The precarious financial position of Klarna’s Australian buy now pay later business could have implications for local merchants subscribed to its service and one of the firm’s investors, Commonwealth Bank of Australia.
CBA is one of the largest investors on the register of Klarna’s global business and recently was forced to write down the carrying value of its stake by more than A$2 billion after the Swedish company reported big group losses and completed a heavily discounted capital raising.
Disclosures in the financial accounts of Klarna’s local holding company show that CBA also has specific exposure to the Swedish company’s Australian and New Zealand operations.
While the precise value of CBA’s exposure has never been disclosed it holds convertible notes issued by Klarna’s local holding company, including an issue in March of this year valued at US$15 million (A$22 million).

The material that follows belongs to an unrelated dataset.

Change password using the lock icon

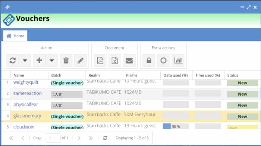[x=149, y=60]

CBA’s ongoing support provides a key funding line for the local Klarna business, but given the fraught financial condition of the Australian arm it’s fair to ask how long is the country’s largest bank prepared to stick it out?
While Klarna is a leading global player in the profit-challenged buy now pay later market, it barely accounts for one per cent of the local sector.

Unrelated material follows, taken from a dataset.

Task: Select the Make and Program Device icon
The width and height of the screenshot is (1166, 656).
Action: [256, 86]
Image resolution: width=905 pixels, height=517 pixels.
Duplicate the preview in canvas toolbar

It’s a bit-player, dwarfed by two of its profitless peers, Afterpay and Zip.
Unless Klarna’s Australian management is able to engineer a miraculous reversal in the subsidiary’s performance, CBA’s chief executive Matt Comyn faces some big hits on his bank’s exposures.
It also faces potential reputational risk if Klarna’s global boss Sebastian Siemiatkowski decides to pull the plug on the Australian business if the net asset deficiency on its balance sheet continues to balloon.

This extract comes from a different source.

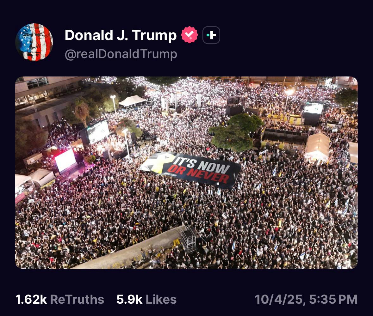The height and width of the screenshot is (316, 373).
Task: Visit the @realDonaldTrump handle
Action: point(121,54)
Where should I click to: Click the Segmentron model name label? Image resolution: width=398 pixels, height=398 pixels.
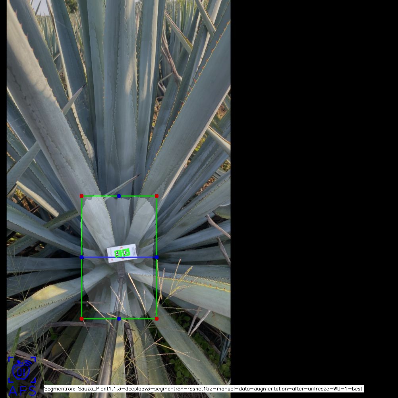(x=203, y=389)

Local merchants are already jittery about the BNPL sector’s loss-making habits and how it magnifies the settlement risks they are exposed to when customers pay for goods and services using a buy now pay later scheme.
BNPL players take two or more days to reimburse merchants for accepting their payment services on transactions.
The risk for merchants is that they will be marooned with unsettled accounts on the day that one or more BNPL providers close or withdraw from the local market.
Some payments consultants are already advising merchants to review and rationalise the BNPL services they accept.
“Merchants will be left holding the bag when the inevitable failure of a BNPL happens and they become unsecured creditors for goods they have sold and not been paid for,” said Brad Kelly, managing director of the Payments Services consultancy.
Kelly believes the value of buy now pay later schemes as customer generators for merchants has been overhyped by effective but misleading marketing campaigns.
He is now advising his merchant clients to exit their arrangements with Klarna in Australia.
“No amount of flashy presentations, home-made graphs and promises of a retail nirvana are enough to save Klarna in Australia from its inevitable fate,” Kelly said.
“Merchants need to reconsider the risk of accepting Klarna given these catastrophic results.
“Based on these financial results, I will be advising merchants to exit their Klarna agreements as soon as possible.”
If Klarna was to withdraw from the Australian market and left thousands of merchants as creditors, pressure might grow on its equity and funding partner – the Commonwealth Bank – to settle on the debts.
CBA would have no legal obligation to take on such a responsibility but merchants might hold that expectation given that Klarna’s products have been marketed through the bank’s online channels.
That looms as a reputational risk for the bank.